Task details →
What you return must match the records exactly, except that the pictures are gone.

[Stored data]
--- START ---
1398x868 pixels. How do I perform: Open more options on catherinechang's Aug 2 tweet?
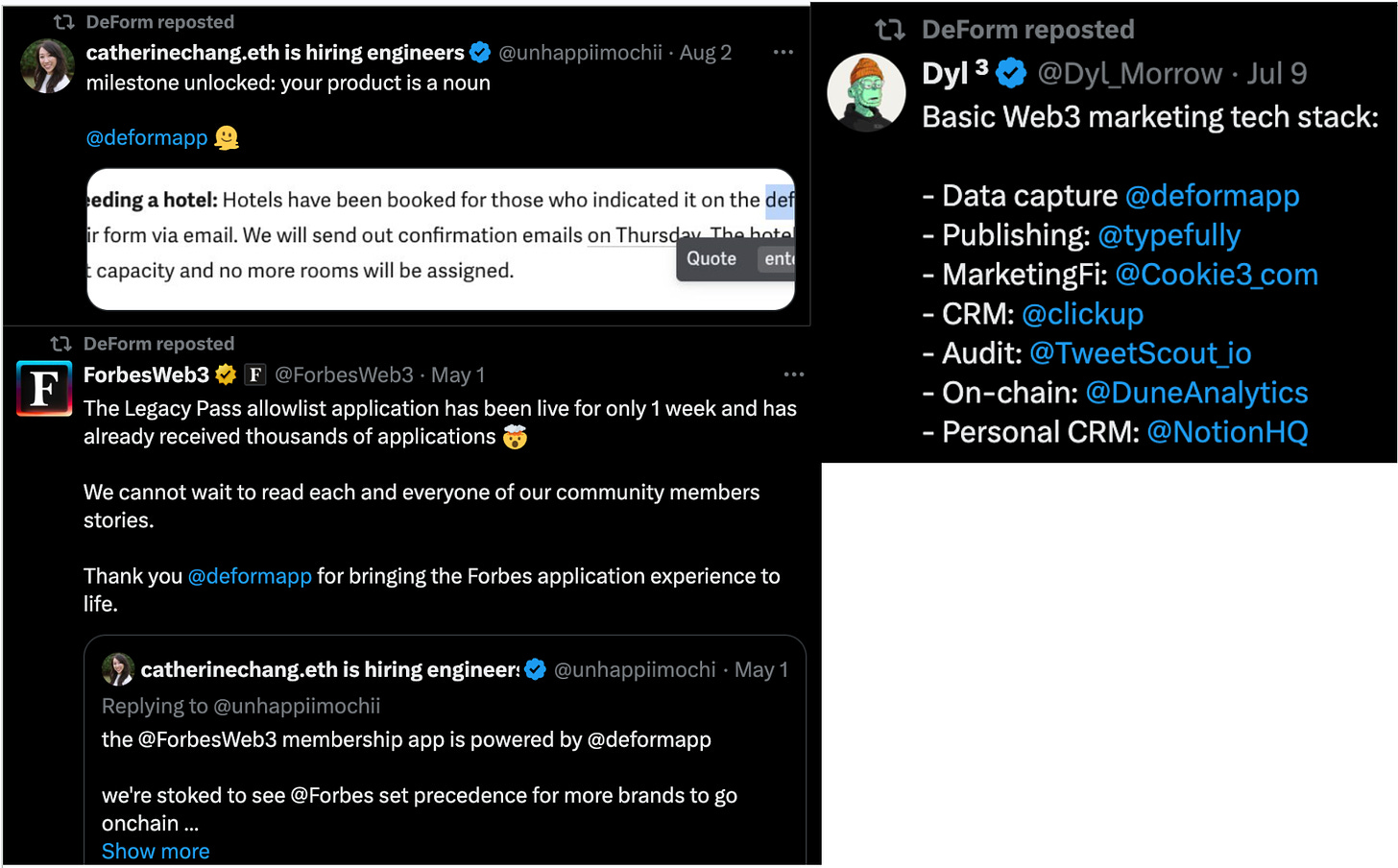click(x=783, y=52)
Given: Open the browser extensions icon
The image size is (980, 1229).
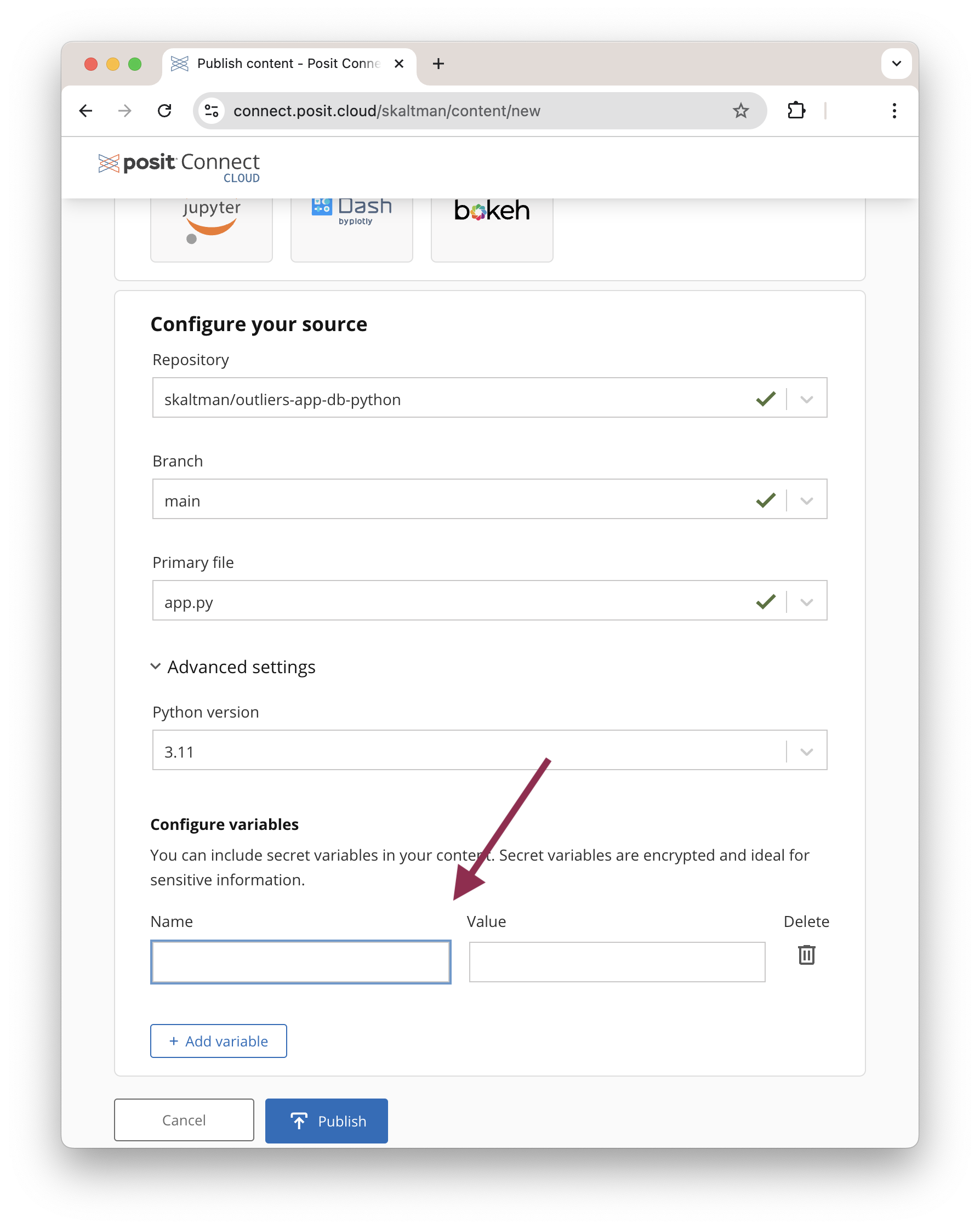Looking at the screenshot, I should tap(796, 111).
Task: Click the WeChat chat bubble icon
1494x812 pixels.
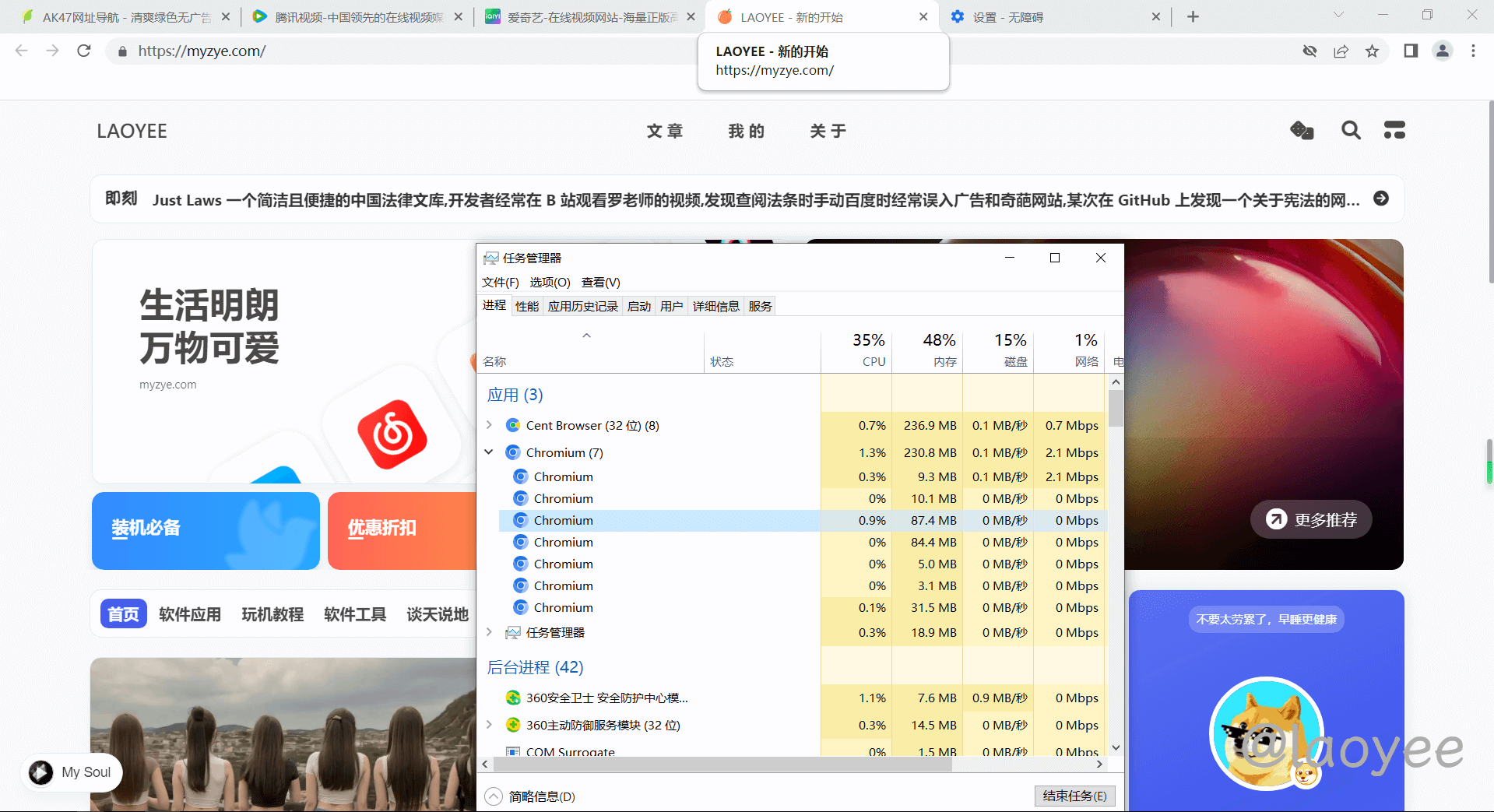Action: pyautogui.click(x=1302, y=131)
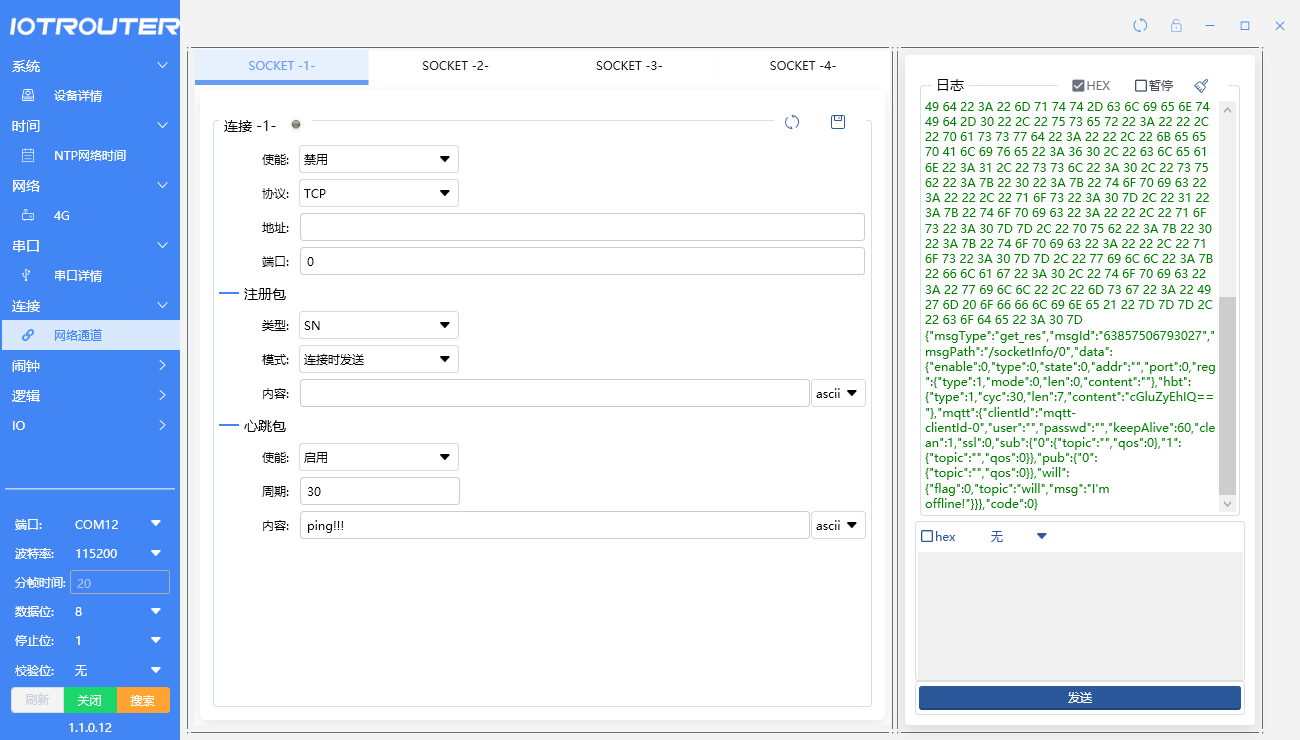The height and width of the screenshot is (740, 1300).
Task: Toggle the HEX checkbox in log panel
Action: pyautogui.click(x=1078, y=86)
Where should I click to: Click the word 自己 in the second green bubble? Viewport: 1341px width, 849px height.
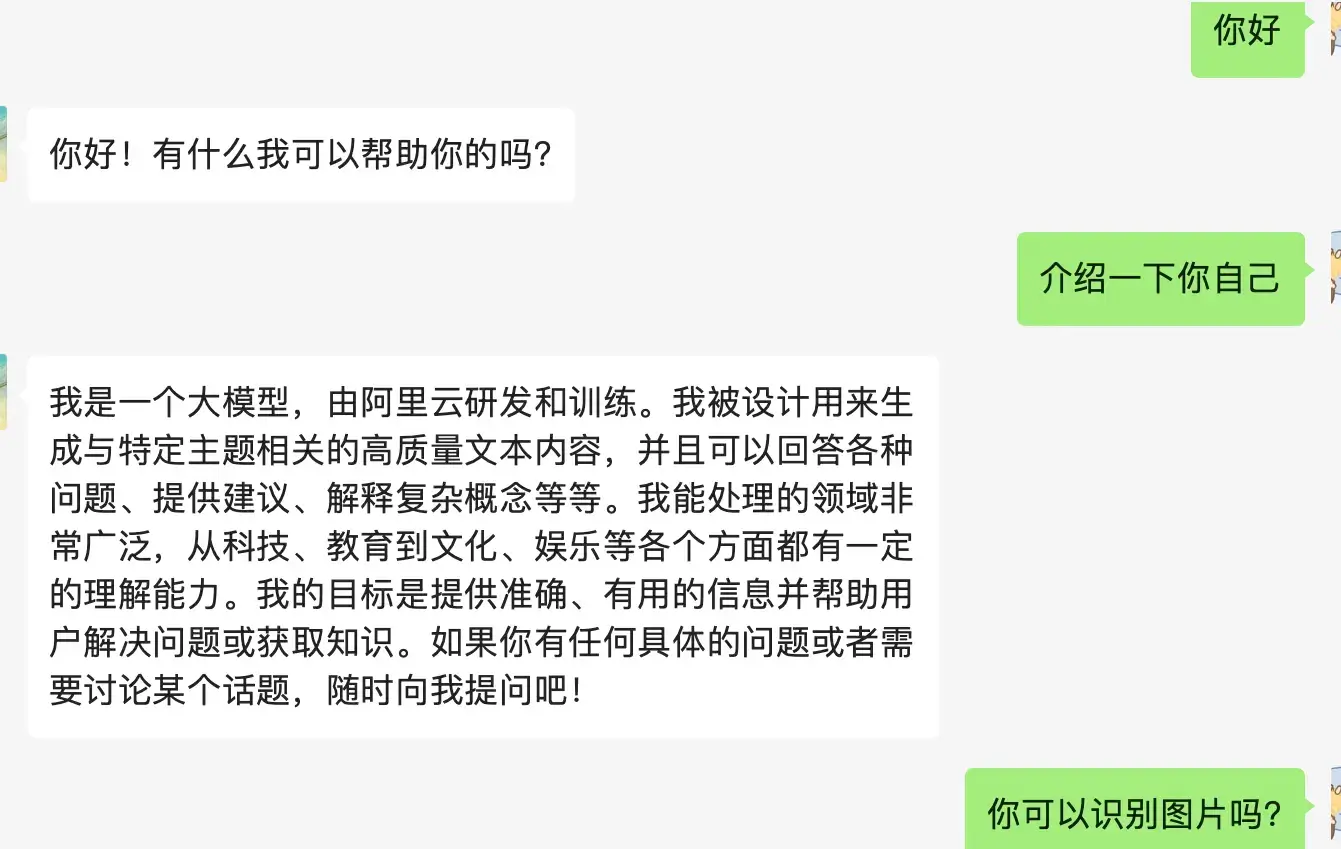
--- END ---
Answer for this exercise →
1398x868 pixels. How do I perform: Open more options on catherinechang's Aug 2 tweet?
click(x=783, y=52)
Given: Open the browser extensions icon
The image size is (980, 1229).
Looking at the screenshot, I should tap(796, 111).
Task: Click the WeChat chat bubble icon
1494x812 pixels.
Action: pyautogui.click(x=1302, y=131)
The height and width of the screenshot is (740, 1300).
Task: Toggle the HEX checkbox in log panel
Action: pyautogui.click(x=1078, y=86)
Where should I click to: Click the word 自己 in the second green bubble? Viewport: 1341px width, 849px height.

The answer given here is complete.